Thursday, 4 February 2016

Rainy trip to a dripping gig



En route to the capital for a job interview at Home depot-like place, very cute. I suppose I can see myself working there – unless the pay is as ghastly as someone mentioned, in which case I can’t spend all my time away from G for no financial gain, which is why I’m doing this in the first place. I am wearing a costume of my nicest clothes, selling an image of the person furthest removed from my actual mood: I'm in an expensive, large bra with lace so rough they're cutting my underboob. Over it an elegant, tight, pristine white t-shirt that only serves as an accentuation of the bra, because over the lot I have a long, thin beige cardigan with a beautiful lacey back and a lot of fabric going on in the front so as to mostly hide the boobs. Bottoms are my most severe, straight dark gray trousers I usually wear to funerals. There's Drej's best ever made necklace around my neck and fucking makeup plastered to my face. I put on a lot of foundation, because I tend to blush when I talk to strangers  and I expect people will ask me things like Where do you see yourself in five years? or Describe yourself in five words.. And Gods forbid I speak the truth there. Where do I see myself in five years? I'm a fucking hurricane; I see myself burning down my house and dragging my dog and husband across Mongolia, looking for Mammoths. In five words or less? I write BOOKS about myself, man. Books. Five words? "Words are my bitch, dude." How's that?
But the truth is I am bored of having no money for trifles and G refuses to travel penniless, so if I ever want to see another country while my husband is in it, I will have to pay for it. Hence I am going furthest removed from my actuality, putting on a regalia that includes a tame, reliable, bland me.
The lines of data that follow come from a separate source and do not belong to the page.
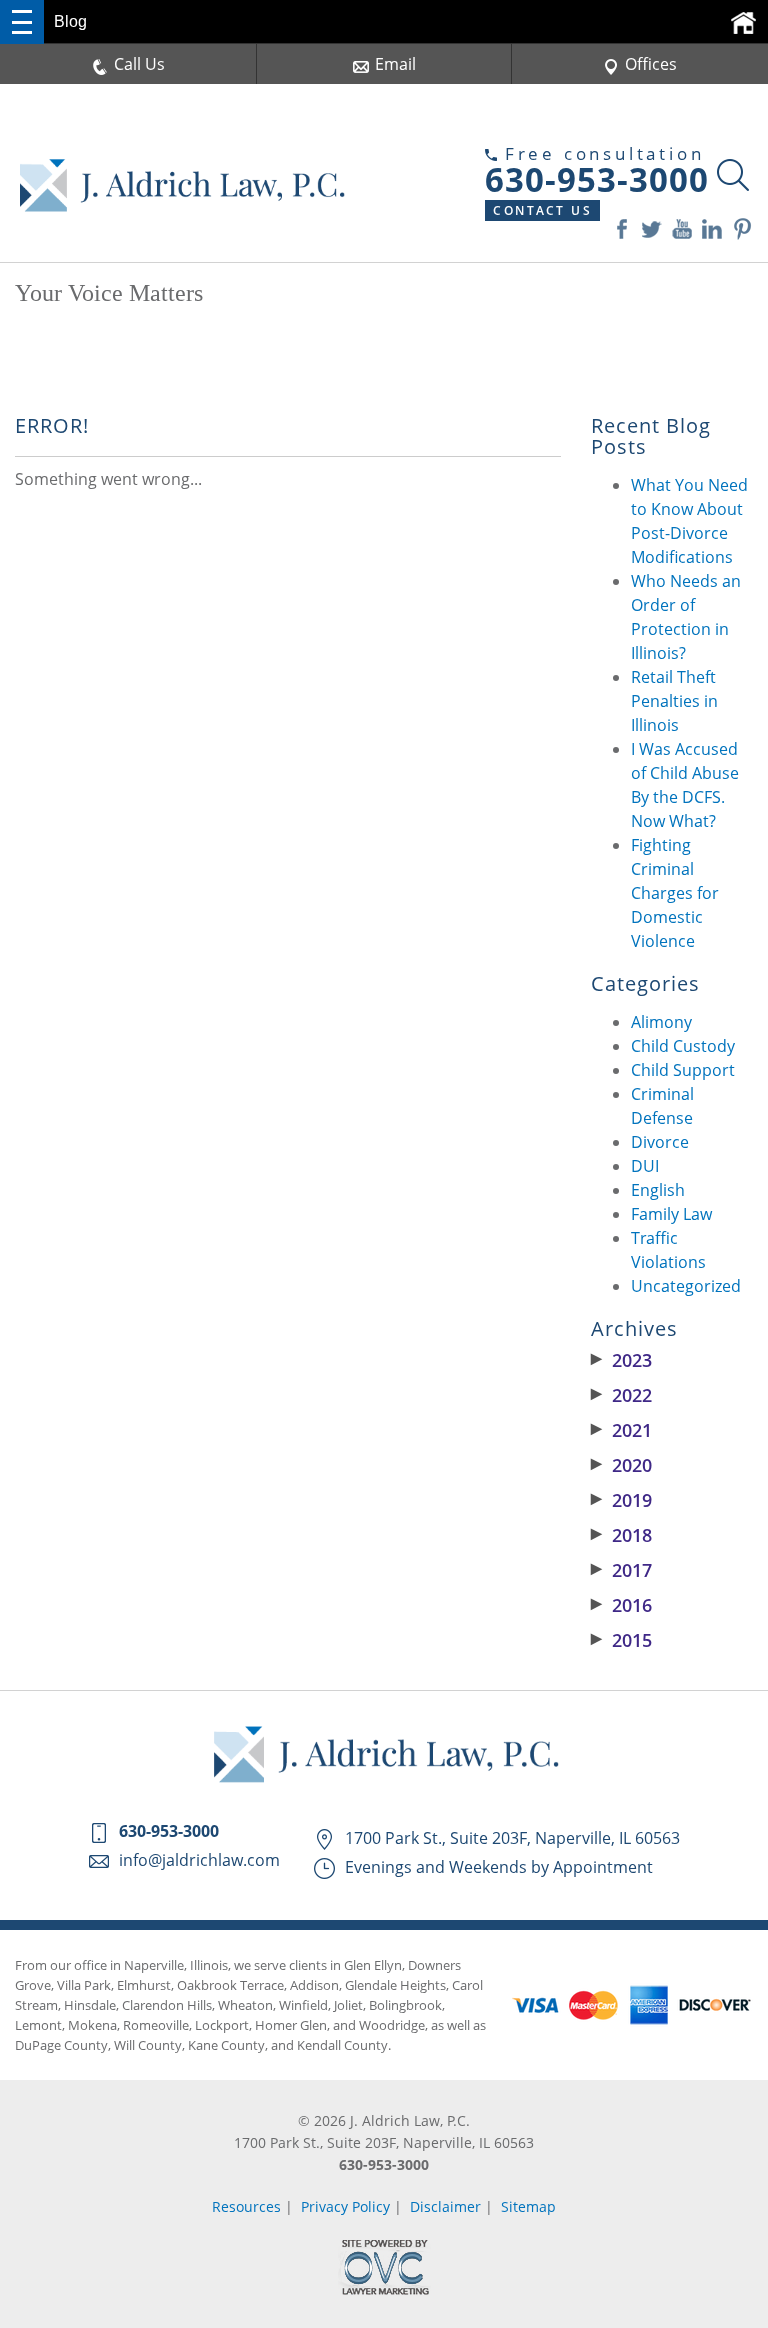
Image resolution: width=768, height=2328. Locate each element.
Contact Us (542, 210)
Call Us (139, 64)
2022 (621, 1395)
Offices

The t-shirt stinks, because I wanted to wash it by hands in a hurry and it didn't work out, and I have my hair up in a sexy bun or so I thought: G said I look like Mary Poppins. That much about that. There are chinks in my costume, to be sure. The third episode of the new X files that I saw last night couldn't come at a better time. I am pretending to be human.

  Well, that was … interesting. Either the easiest thing I’ve ever done or the most depressing, depending on the outcome. It’s been a while since I felt so out of place.
        I arrived an hour and a half early, having just ridden the local city bus, for which I had to pay twice as I would if I didn’t forget my wallet at home. You can only pay with a small plastic card for the rides and I have one, but at home, so I had to buy another. I haven’t been on a local bus in ten years. But because this was the capital and the actual job was to be had on the other side of the country, several people didn’t come for the interview. The depot will hire a few hundred, I assume, so the frequence was 10 minutes for each call. A cheerful young woman came out to meet everyone individually, except me, whom she saw read, and asked to come in ahead, since I’m here and there’s an opening. She led me to the coldest, least pleasant looking individual I’ve met, who never smiled once or did anything to show he’s interested in talking to another human being at all – we were all beggars and underlings to him. So, there really was absolutely no way of knowing whether they stamped a big FUCK NO on my resume or OKAY, YEA, SURE, INTERESTING.
        It was a good thing I wore foundation – when I went to the restroom to pee I saw that I was blushed red under the thick layer of powder. The overall experience, first as it was for me, felt violating and dehumanizing, <sic>. I called G and offed to an adjacent Lidl, where you always get the weirdest sense of displacement. Lidls are all EXACTLY the same. I think I even started crying a little, because I really, really, really wanted this to be a teleportation device and when I walk out, I will be outside my home Lidl. I really did. It was dusky, raining, cold and windy in Ljubljana. I wanted to be home.
        As a lucky turn of event – no, the teleportation spell didn’t quite work, but Hermes did hear me – as I was exiting with my last buck’s worth of chocolate, I saw three young men that I saw when they were just coming in for the interview. I spoke to them while I was getting dressed, telling them what the job givers ask, how it goes and they thanked me for the heads up. Now I called out to them if they’ll happen to be passing by my town by any chance and they said for sure. Thus I hitched a ride in a large comfortable Audi, which got me home four hours sooner than I planned. Grandma was pissed at me, barking into the phone: how dare you get into the car with strange men! and everyone using the highway is still a little shaken by a horrendous chain-collision that took place last week, but the three guys told me loads about working for similar establishments and they put me down a minute away from my house, so it was great. Because it was raining so heavily, the town was seemingly deserted at 18:20. I took off the jewelry and wiped the make-up off my face while still in the car.
        It was good schooling, though. I have another one of these in Friday, though mayhap it will be more than a few minutes, since we already had to do some elaborate mock-ups and suchlike via email. I’ve no idea if there will be fifty applicants for that one or two. I feel like Karen and Ivy in Smash, both being good at what they do and neither being right.